EXERCISE -> Filter the records below and copy every line containing the word "agent".

RECORDS TO USE ->
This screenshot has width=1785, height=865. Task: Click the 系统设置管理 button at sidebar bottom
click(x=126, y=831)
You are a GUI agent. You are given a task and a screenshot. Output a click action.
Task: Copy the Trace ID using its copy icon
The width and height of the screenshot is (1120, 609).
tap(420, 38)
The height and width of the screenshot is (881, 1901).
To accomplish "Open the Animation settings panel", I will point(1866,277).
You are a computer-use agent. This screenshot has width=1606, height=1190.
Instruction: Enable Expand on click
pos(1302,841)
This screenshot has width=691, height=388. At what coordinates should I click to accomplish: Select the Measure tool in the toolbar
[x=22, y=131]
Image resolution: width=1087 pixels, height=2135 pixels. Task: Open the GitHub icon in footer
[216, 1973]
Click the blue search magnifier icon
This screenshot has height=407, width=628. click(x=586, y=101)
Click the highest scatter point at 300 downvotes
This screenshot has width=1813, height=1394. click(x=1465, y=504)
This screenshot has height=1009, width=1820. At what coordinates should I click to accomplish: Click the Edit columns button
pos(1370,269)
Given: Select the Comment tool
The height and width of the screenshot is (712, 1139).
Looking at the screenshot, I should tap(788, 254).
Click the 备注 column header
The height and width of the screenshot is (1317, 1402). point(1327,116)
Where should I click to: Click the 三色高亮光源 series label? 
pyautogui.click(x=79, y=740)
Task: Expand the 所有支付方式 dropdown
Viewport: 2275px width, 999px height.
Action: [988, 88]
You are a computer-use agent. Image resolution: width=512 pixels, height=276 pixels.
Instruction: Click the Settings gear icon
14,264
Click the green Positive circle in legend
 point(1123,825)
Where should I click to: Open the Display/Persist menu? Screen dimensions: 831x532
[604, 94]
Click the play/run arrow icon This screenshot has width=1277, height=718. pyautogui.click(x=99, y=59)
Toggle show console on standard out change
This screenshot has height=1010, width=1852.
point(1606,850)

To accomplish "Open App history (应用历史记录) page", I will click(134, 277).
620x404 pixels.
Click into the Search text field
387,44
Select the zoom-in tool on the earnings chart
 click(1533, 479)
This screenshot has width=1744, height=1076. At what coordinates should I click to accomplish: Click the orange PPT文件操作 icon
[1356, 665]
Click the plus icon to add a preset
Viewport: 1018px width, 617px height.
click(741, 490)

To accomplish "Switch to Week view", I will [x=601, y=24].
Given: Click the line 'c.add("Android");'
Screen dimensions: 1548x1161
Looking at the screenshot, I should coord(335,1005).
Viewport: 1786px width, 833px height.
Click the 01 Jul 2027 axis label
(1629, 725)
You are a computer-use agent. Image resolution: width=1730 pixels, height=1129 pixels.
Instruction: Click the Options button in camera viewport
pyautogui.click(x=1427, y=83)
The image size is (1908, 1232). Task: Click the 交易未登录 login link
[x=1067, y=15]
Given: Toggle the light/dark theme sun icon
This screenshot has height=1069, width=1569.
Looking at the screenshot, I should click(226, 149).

ANSWER TO THE PROBLEM ->
You are a GUI agent. You are given a task and a screenshot. Output a click action.
You are a computer-use agent. This screenshot has width=1606, height=1190.
You are a computer-use agent. Image resolution: width=512 pixels, height=276 pixels.
You are a computer-use agent. Image resolution: width=1730 pixels, height=1129 pixels.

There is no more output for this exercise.